Return the data below exactly, but only from the line containing "Task: Select the blue X legend swatch" through the line containing "This screenshot has height=855, width=1648.", with both of those lines included.
━━━ Excerpted records
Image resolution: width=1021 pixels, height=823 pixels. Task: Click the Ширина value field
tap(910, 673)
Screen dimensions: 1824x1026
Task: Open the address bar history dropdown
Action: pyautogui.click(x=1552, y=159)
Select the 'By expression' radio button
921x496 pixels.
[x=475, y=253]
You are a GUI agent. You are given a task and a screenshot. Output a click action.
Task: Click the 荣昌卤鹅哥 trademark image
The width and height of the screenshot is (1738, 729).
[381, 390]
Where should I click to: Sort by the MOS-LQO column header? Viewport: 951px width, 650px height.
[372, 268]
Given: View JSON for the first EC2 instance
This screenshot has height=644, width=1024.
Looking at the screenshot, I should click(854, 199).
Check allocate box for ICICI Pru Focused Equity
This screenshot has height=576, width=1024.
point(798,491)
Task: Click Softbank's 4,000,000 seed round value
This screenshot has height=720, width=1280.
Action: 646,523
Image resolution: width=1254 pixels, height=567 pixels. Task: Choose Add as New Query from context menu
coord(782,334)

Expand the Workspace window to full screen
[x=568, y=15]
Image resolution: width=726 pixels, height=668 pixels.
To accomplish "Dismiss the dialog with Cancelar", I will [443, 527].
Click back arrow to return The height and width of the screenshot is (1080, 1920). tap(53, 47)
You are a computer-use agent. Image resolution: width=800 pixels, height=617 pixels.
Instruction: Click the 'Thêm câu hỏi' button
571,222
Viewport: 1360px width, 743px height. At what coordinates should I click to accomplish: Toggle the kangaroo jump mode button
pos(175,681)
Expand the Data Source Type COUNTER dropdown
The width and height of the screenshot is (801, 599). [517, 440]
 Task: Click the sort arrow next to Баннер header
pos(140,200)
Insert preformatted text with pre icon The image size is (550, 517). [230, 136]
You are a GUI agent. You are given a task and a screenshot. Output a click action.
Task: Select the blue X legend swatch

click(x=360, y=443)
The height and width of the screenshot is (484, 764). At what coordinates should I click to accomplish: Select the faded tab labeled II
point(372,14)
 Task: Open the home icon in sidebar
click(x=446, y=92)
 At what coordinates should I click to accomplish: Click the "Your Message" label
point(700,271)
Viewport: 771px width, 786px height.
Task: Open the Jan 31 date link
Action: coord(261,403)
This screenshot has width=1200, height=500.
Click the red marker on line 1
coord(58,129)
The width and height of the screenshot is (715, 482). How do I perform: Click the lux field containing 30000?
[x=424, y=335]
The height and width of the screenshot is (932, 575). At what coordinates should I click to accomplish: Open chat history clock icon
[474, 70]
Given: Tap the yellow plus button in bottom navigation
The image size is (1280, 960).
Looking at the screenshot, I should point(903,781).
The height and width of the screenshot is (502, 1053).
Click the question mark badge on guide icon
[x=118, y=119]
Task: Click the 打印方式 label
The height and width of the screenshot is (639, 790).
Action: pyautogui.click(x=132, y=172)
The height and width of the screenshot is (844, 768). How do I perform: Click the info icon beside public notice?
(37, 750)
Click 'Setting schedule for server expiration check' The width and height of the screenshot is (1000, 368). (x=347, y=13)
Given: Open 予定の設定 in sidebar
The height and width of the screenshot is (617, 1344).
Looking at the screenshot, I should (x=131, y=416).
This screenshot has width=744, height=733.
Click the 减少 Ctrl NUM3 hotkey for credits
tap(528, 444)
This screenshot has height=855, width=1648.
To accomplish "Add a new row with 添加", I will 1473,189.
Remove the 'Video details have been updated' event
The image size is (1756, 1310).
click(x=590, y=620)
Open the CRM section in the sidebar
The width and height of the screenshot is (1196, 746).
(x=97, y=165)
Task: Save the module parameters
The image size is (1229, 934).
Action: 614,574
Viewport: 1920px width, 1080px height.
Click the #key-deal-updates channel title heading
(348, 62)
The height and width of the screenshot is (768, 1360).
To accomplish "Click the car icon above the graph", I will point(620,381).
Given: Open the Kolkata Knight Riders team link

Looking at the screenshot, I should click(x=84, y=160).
━━━━━━
> _Task answer_:
Task: Select the blue X legend swatch

click(x=360, y=443)
The height and width of the screenshot is (484, 764). At what coordinates should I click to accomplish: Select the faded tab labeled II
point(372,14)
 Task: Open the home icon in sidebar
click(x=446, y=92)
 At what coordinates should I click to accomplish: Click the "Your Message" label
point(700,271)
Viewport: 771px width, 786px height.
Task: Open the Jan 31 date link
Action: coord(261,403)
This screenshot has width=1200, height=500.
Click the red marker on line 1
coord(58,129)
The width and height of the screenshot is (715, 482). How do I perform: Click the lux field containing 30000?
[x=424, y=335]
The height and width of the screenshot is (932, 575). At what coordinates should I click to accomplish: Open chat history clock icon
[474, 70]
Given: Tap the yellow plus button in bottom navigation
The image size is (1280, 960).
Looking at the screenshot, I should point(903,781).
The height and width of the screenshot is (502, 1053).
Click the question mark badge on guide icon
[x=118, y=119]
Task: Click the 打印方式 label
The height and width of the screenshot is (639, 790).
Action: pyautogui.click(x=132, y=172)
The height and width of the screenshot is (844, 768). How do I perform: Click the info icon beside public notice?
(37, 750)
Click 'Setting schedule for server expiration check' The width and height of the screenshot is (1000, 368). (x=347, y=13)
Given: Open 予定の設定 in sidebar
The height and width of the screenshot is (617, 1344).
Looking at the screenshot, I should (x=131, y=416).
This screenshot has width=744, height=733.
Click the 减少 Ctrl NUM3 hotkey for credits
tap(528, 444)
This screenshot has height=855, width=1648.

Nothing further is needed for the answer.